3 Steps to Purify Refinery Wastewater: Grille → DAF → Biochemical Process
During the production of gasoline, diesel and other petroleum products, oil refineries generate large volumes of wastewater with complex compositions, containing oil contaminants, suspended solids and toxic organic substances. Direct discharge of such wastewater would cause severe pollution to soil and water sources.
In fact, the core treatment process for refinery wastewater is not complicated. Three key steps—grille filtration → dissolved air flotation → biochemical treatment—can gradually purify turbid wastewater until it meets discharge standards. Let's break down each step in detail.
Step 1: Grille Filtration – The First "Sieve" for Wastewater
Grille filtration serves as the pretreatment stage of refinery wastewater treatment, acting like a sieve for wastewater.

Refinery wastewater often contains various large debris, such as rags, plastic pieces, welding slag and solid particles shed during production processes. If these impurities enter subsequent treatment equipment, they may easily clog pipelines, damage pumps and disrupt the operation of the entire treatment system.
The working principle of a grille is simple: it is a filtering device composed of a series of parallel metal bars. When wastewater flows through the grille, large-sized suspended solids are intercepted by the bars. Workers regularly clean these trapped residues, which pre-purifies the wastewater and reduces the load on subsequent treatment units.
After grille filtration, large impurities are removed, but the wastewater still contains fine suspended solids and high concentrations of oil contaminants, requiring further treatment in the next step.
Step 2: Dissolved Air Flotation (DAF) – Making Oil Contaminants Float to the Surface
The core objective of this step is to remove oil substances and fine suspended solids from wastewater, making it one of the most critical stages in refinery wastewater treatment.

Oil contaminants in refinery wastewater are categorized into free oil, dispersed oil and emulsified oil. Emulsified oil, in particular, consists of tiny oil droplets that are difficult to separate from water as they are fully mixed. The principle of DAF is to inject a large number of micro-bubbles into the wastewater, which attach to the surfaces of oil droplets and fine suspended solids.
Carried by the bubbles, these contaminants float upward and eventually form a layer of scum on the water surface. Workers scrape off the scum, effectively separating most oil contaminants and suspended solids from the wastewater.
After DAF treatment, the turbidity of wastewater drops significantly, and the oil content is reduced to a relatively low level. However, the water still contains dissolved toxic organic substances such as phenols and benzenes, which need to be addressed in the third step.
Step 3: Biochemical Treatment – Microorganisms "Consume" Dissolved Contaminants
Biochemical treatment is the core stage of refinery wastewater purification, relying on the principle of microbial degradation.

Although the wastewater appears clear to the naked eye after the first two steps, it still contains large amounts of organic matter that can be utilized by microorganisms.

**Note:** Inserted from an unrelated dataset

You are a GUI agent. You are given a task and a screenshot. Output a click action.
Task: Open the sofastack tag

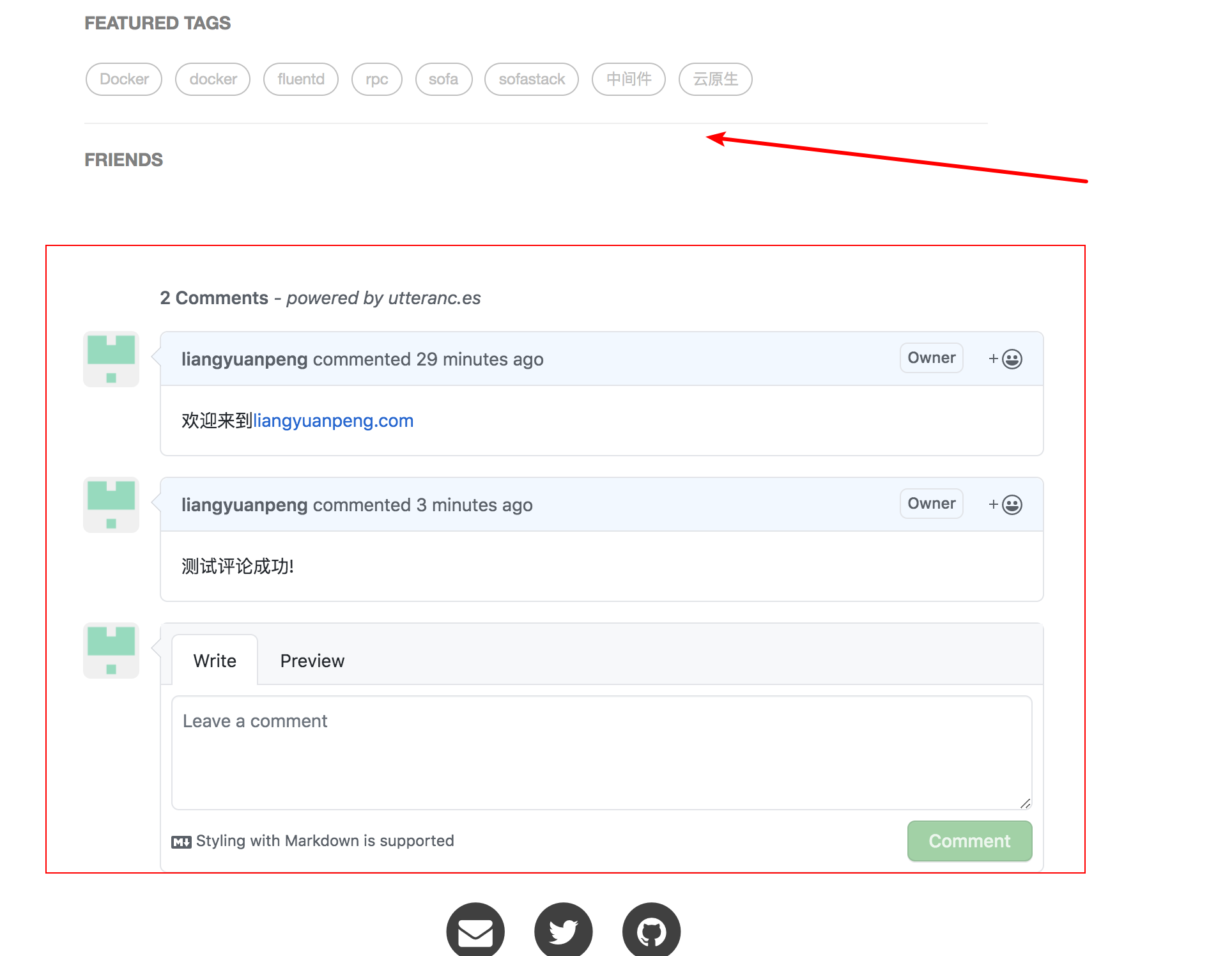click(532, 79)
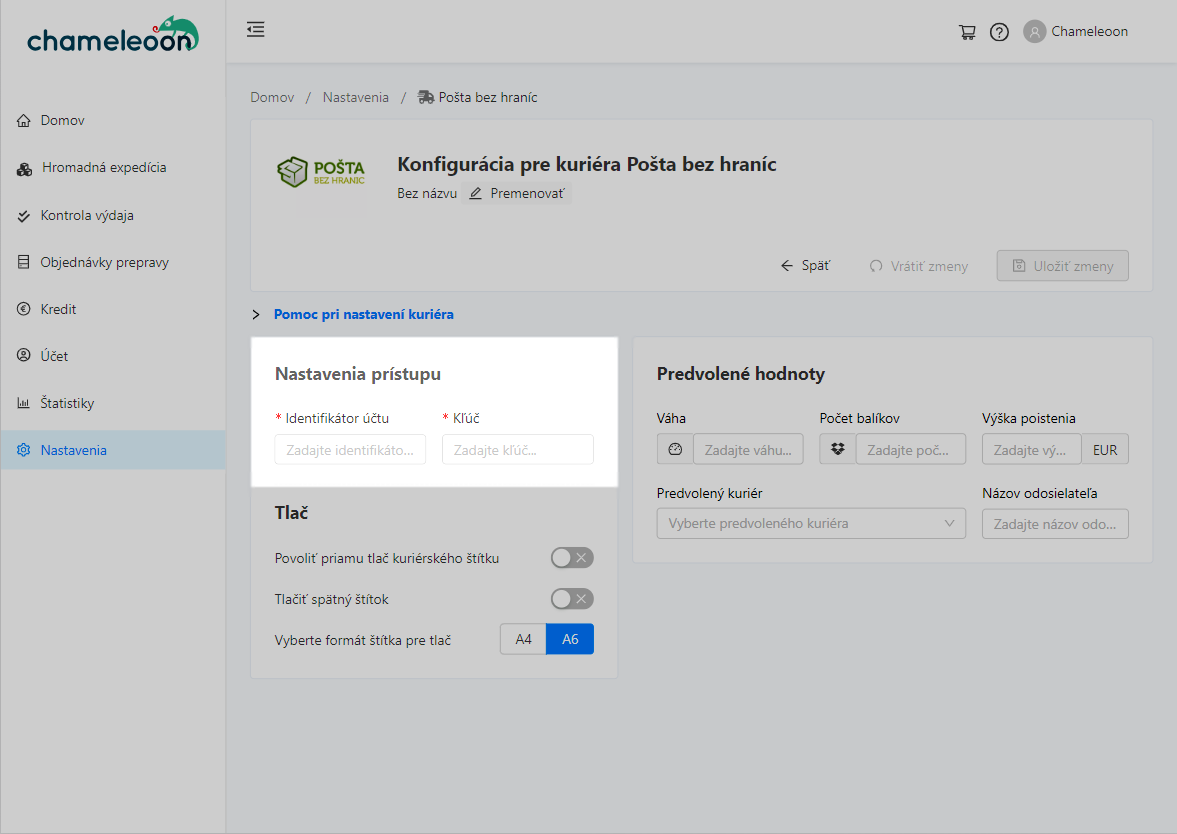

The biochemical treatment tank is cultivated with a specialized "microbial army", including aerobic bacteria and anaerobic bacteria.
In an aerobic environment, aerobic bacteria feed on organic matter in the wastewater, breaking it down into carbon dioxide, water and harmless inorganic salts through metabolism. For some refractory organic substances, anaerobic digestion is applied: anaerobic bacteria decompose large-molecule organic compounds into small-molecule ones, facilitating further degradation by aerobic bacteria in subsequent processes.
This process is like performing a deep cleaning on the wastewater—toxic and harmful substances dissolved in the water are "consumed" by microorganisms, and key pollution indicators (such as COD and ammonia nitrogen) are reduced to meet discharge standards.
Conclusion
From grille filtration for intercepting large impurities, to dissolved air flotation for separating oil and fine suspended solids, and then to biochemical treatment for degrading dissolved contaminants, these three interconnected steps form the basic process for refinery wastewater treatment.
In practice, refineries may add advanced treatment stages such as activated carbon adsorption and membrane filtration before or after these three steps, depending on the actual water quality. Nevertheless, grille filtration → dissolved air flotation → biochemical treatment remains the most fundamental and essential "purification package". It is this set of processes that enables refineries to produce energy products while protecting the ecological environment.